## WHAT TO DO
Set down exactly, and only, the lines from the one with "1266x584 pixels. How" to the final line of the entries, both included.

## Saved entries

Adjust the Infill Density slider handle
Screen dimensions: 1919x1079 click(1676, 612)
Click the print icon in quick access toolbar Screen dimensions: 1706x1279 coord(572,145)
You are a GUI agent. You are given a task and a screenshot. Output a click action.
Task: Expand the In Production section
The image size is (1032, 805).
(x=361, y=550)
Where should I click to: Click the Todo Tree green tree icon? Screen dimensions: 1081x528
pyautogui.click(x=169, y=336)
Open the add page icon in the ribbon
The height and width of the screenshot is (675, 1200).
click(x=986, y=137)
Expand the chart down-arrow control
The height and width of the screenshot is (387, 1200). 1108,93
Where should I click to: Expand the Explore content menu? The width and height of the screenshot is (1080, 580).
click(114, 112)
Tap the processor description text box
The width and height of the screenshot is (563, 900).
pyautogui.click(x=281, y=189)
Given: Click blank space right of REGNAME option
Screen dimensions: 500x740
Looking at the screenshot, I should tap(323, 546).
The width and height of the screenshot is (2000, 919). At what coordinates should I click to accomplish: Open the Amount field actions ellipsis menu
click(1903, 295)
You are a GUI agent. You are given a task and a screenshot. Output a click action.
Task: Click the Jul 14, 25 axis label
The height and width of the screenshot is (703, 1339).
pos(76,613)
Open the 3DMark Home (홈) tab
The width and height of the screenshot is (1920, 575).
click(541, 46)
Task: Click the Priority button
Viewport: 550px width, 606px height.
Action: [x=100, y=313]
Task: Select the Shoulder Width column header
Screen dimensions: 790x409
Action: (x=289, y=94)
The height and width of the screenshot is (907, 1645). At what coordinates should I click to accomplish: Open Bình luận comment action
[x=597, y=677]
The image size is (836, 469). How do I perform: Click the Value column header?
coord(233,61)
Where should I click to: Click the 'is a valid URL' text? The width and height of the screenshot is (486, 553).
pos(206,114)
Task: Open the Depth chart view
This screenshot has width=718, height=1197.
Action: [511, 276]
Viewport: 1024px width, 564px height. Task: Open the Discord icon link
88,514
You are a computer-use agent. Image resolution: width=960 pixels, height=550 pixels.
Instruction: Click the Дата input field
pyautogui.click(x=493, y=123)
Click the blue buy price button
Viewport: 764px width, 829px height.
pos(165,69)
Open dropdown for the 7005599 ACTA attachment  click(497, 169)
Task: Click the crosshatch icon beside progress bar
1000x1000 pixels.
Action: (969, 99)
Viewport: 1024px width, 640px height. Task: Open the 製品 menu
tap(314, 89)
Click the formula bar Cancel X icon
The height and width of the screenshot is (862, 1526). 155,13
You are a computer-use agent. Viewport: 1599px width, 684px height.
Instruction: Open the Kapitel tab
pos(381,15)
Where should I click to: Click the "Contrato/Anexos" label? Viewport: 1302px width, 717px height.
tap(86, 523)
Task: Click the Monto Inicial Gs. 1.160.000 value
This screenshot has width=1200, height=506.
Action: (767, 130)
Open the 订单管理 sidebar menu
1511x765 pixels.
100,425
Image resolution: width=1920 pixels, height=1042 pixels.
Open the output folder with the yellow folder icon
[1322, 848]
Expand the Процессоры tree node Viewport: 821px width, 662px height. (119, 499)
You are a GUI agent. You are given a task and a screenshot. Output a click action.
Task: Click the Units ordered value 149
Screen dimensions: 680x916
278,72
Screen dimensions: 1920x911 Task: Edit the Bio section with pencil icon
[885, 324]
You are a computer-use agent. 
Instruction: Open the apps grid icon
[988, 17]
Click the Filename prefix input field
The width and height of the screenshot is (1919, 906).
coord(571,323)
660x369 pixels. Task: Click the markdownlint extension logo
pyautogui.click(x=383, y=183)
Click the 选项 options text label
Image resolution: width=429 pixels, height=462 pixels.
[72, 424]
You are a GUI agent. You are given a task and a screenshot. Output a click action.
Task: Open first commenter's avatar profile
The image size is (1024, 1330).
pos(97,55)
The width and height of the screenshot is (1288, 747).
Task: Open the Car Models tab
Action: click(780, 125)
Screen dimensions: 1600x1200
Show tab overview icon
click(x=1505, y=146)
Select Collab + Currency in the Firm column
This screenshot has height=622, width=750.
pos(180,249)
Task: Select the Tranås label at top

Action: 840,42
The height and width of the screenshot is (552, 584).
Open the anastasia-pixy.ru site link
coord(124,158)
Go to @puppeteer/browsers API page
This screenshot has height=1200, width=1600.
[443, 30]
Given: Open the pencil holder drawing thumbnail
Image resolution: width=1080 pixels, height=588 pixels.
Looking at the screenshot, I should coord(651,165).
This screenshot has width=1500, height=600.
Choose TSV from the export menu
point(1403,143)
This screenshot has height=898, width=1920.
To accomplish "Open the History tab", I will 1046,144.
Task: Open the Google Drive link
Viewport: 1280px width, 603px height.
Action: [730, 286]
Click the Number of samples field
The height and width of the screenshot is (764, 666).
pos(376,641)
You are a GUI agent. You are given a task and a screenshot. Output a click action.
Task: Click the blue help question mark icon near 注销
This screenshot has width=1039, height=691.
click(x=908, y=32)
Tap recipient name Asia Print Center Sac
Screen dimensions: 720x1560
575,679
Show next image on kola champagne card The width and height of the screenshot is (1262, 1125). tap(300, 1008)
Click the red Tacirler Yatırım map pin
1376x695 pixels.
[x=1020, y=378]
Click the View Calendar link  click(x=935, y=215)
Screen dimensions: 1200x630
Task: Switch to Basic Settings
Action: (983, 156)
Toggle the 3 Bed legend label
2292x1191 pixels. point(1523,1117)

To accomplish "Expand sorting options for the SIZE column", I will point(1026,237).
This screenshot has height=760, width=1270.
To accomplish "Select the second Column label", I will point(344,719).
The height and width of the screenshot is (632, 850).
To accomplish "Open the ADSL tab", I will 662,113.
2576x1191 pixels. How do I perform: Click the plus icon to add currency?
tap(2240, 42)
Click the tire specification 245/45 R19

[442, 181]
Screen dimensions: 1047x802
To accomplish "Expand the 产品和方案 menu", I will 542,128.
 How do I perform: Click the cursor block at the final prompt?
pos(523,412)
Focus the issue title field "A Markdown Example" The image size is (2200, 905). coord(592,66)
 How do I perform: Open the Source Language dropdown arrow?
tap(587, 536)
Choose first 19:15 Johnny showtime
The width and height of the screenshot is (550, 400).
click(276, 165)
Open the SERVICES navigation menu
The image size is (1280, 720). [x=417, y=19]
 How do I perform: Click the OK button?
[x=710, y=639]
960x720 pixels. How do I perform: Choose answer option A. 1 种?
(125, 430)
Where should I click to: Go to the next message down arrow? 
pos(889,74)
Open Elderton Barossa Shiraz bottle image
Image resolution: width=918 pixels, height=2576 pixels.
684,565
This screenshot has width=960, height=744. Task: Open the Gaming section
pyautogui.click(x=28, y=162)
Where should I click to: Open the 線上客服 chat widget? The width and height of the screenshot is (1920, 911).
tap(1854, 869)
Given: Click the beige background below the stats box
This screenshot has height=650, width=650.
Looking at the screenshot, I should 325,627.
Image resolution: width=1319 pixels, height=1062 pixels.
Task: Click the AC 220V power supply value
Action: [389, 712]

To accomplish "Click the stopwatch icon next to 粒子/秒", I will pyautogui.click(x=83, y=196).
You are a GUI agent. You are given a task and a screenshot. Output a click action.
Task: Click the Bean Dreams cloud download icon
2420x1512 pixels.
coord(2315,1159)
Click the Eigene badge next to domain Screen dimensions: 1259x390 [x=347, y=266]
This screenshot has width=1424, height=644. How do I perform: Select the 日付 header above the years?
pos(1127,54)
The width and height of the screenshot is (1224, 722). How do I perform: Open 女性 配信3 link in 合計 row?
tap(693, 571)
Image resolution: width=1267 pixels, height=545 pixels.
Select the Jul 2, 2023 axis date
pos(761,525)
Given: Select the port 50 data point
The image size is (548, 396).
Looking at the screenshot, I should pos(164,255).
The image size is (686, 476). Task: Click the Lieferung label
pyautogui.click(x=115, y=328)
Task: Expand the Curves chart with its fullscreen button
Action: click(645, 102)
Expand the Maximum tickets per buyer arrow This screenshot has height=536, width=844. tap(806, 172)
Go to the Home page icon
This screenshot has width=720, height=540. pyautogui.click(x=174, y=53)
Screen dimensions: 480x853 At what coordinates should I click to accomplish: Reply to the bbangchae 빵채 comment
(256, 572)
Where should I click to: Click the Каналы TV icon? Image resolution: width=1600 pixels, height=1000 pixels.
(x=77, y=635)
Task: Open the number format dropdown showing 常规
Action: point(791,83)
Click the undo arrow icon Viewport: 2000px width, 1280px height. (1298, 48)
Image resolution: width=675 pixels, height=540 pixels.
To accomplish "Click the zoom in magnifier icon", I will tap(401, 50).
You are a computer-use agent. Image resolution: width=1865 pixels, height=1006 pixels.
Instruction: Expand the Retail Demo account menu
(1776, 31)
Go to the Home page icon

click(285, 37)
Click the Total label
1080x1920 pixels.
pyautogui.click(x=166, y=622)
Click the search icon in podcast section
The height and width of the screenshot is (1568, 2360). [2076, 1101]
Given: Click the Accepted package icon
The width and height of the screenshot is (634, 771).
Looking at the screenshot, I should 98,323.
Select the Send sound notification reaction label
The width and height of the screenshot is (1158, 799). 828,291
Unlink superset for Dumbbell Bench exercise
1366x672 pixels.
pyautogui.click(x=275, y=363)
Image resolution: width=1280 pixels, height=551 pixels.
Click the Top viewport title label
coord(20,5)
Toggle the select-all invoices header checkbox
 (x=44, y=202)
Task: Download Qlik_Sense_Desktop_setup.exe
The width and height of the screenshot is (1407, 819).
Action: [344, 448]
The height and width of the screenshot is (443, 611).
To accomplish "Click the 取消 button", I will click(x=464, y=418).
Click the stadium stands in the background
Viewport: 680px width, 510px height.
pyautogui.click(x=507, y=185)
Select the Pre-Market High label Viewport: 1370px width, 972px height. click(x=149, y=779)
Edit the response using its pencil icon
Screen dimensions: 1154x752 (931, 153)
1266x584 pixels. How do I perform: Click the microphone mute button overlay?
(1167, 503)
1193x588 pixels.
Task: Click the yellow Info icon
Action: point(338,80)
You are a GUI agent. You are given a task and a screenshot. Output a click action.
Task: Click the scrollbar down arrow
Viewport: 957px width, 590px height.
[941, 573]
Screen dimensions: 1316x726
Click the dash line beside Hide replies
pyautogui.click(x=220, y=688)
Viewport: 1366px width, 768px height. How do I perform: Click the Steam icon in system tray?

## TASK SOLUTION
1266x584 pixels. How do I perform: Click the microphone mute button overlay?
(1167, 503)
1193x588 pixels.
Task: Click the yellow Info icon
Action: point(338,80)
You are a GUI agent. You are given a task and a screenshot. Output a click action.
Task: Click the scrollbar down arrow
Viewport: 957px width, 590px height.
[941, 573]
Screen dimensions: 1316x726
Click the dash line beside Hide replies
pyautogui.click(x=220, y=688)
Viewport: 1366px width, 768px height. How do I perform: Click the Steam icon in system tray?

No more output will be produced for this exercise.